The Lok Sabha on Monday in all likelihood would take up a discussion on the Delhi Services Bill. Given the huge majority which the treasury benches have in the house, the passage of the bill here would at best be of academic interest. This would also be possible only if there is a debate in the house, which again is suspect, given the prevailing attitude of the opposition benches.

The dramatics could be expected in the Rajya Sabha, where a united opposition under the banner of INDIA can cobble up the requisite strength to create a roadblock. Just a roadblock and not a wall, in the passage of the bill, as the more elaborate arithmetic favours NDA.

With the Supreme Court having more or less distanced itself from the debate on whom should the power to transfer bureaucrats rest in Delhi, it refused to stay the Ordinance brought by the Centre, Delhi chief minister’s office getting shorn of this power is now almost a fait accompli. Kejriwal himself has stated that under the new arrangement he enjoys no powers.

Delhi chief minister today is a in a precarious state, which is of his own making. In as recent an order as July 21, on the directions of the Services department, the release of salary of the contractual staff of the Delhi Jal Board too have been stopped. Most of the people whose salary has been withheld are part of Kejriwal’s personal staff.

Will the chief minister be able to hold onto a staff whose salary his government is unable to pay? Personal loyalties aside but a professional would find it real difficult to continue in a job sans a salary. It almost reduces Kejriwal to the state of being a chief minister without staff.

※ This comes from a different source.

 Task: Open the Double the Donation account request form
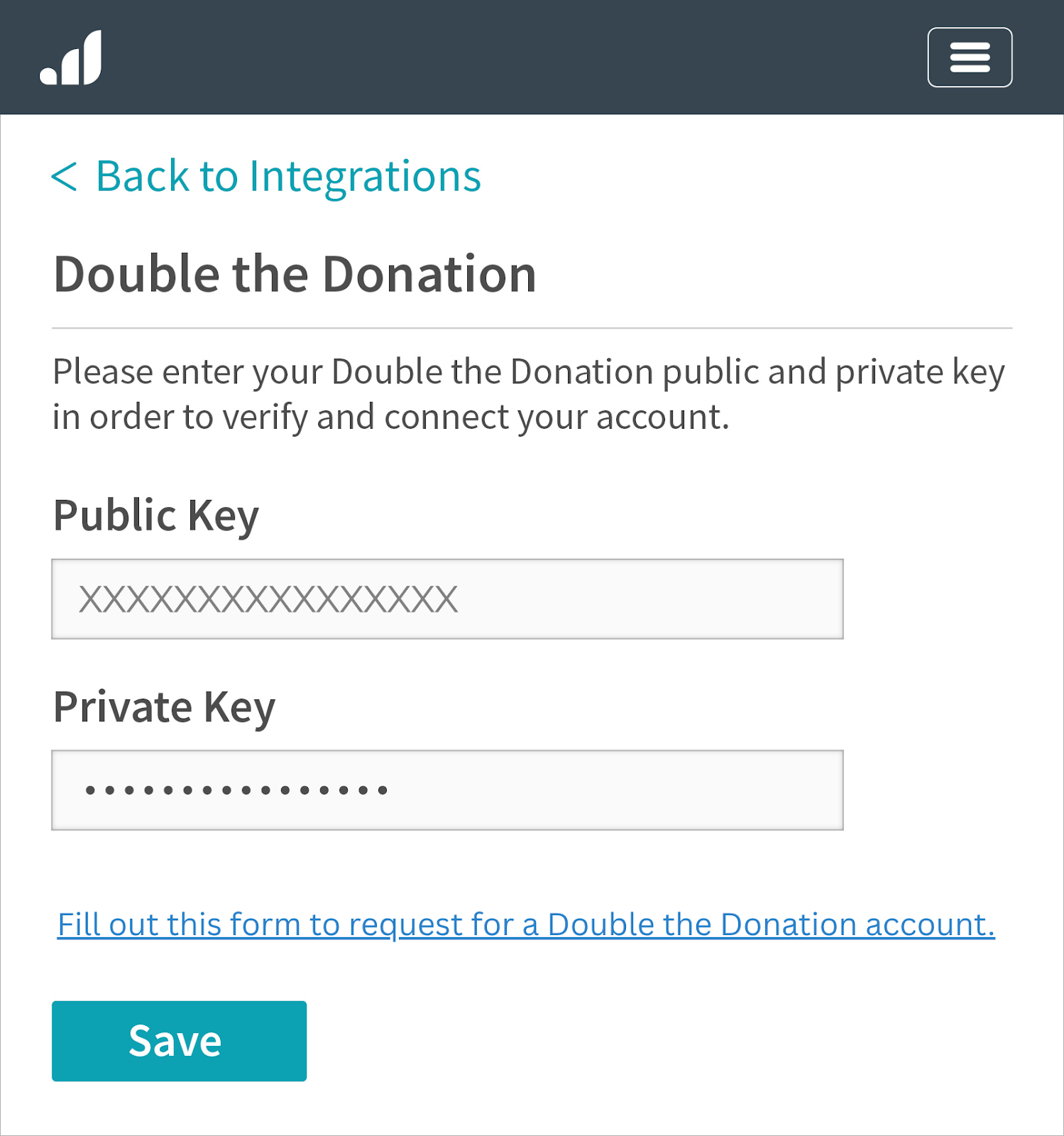coord(526,924)
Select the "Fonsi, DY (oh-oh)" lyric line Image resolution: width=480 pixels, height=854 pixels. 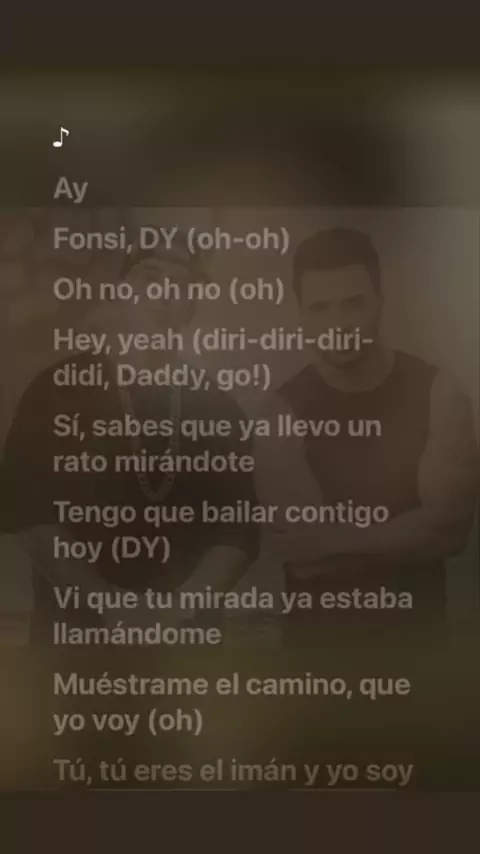(x=171, y=239)
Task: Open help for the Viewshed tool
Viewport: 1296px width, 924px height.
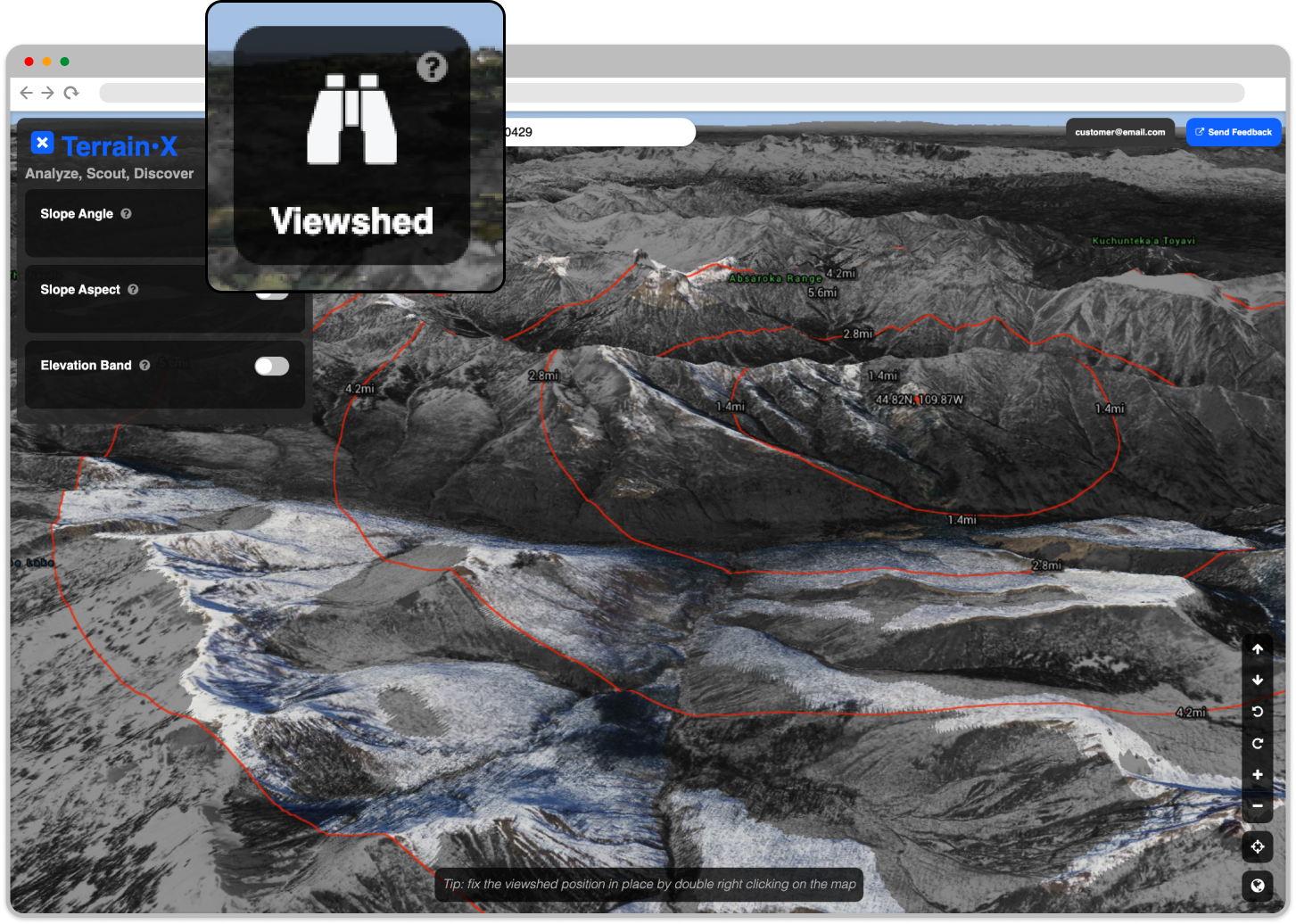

The old timers would recall that even under the pre-1993 disposition of Metropolitan Council, the Chief Metropolitan Councillor and the Executive Councillors were much better off than the present chief minister and his cabinet colleagues. Unfortunately there are not many sympathising for their perilous state.

The best chance Kejriwal had in this matter was when the Supreme Court gave judgment giving powers of transfers to the state government. In his hour of triumph, Kejriwal should have acted with humility instead of ‘showcasing’ it at a press conference and pronouncing vengeance towards the officers manning the services department.

This forced the Centre to bring in an Ordinance restoring, to use the legal terminology, the status quo ante. The concerned officers were back in the saddle in less than three days’ time with no love lost for the state government. Thereafter has followed a spate of circulars announcing ‘corrective measures’ including the termination of the contract of several ‘experts’ who were on the rolls of either Delhi Assembly or the various autonomous bodies like the Delhi Jal Board.

A more mature leader would have taken the triumph in his stride, walked up to the Lieutenant Governor to assuage the hurt which the order would have caused, developed a consultation mechanism and have had his way using suaveness. However, Kejriwal from day one has made no bones about his animus for the official bureaucracy.

 

The officers have been expected to carry out work which doesn’t have the legal sanction. Those who have resisted and insisted to go by the book in the past, including a chief secretary, have been threatened, shamed, and in an instance even assaulted.

Given the difficult situation he is in, with his two senior colleagues behind the bars, least Kejriwal could have done was to put his office in order. Alas! That did not happen and today he remains a chief minister with unpaid staff.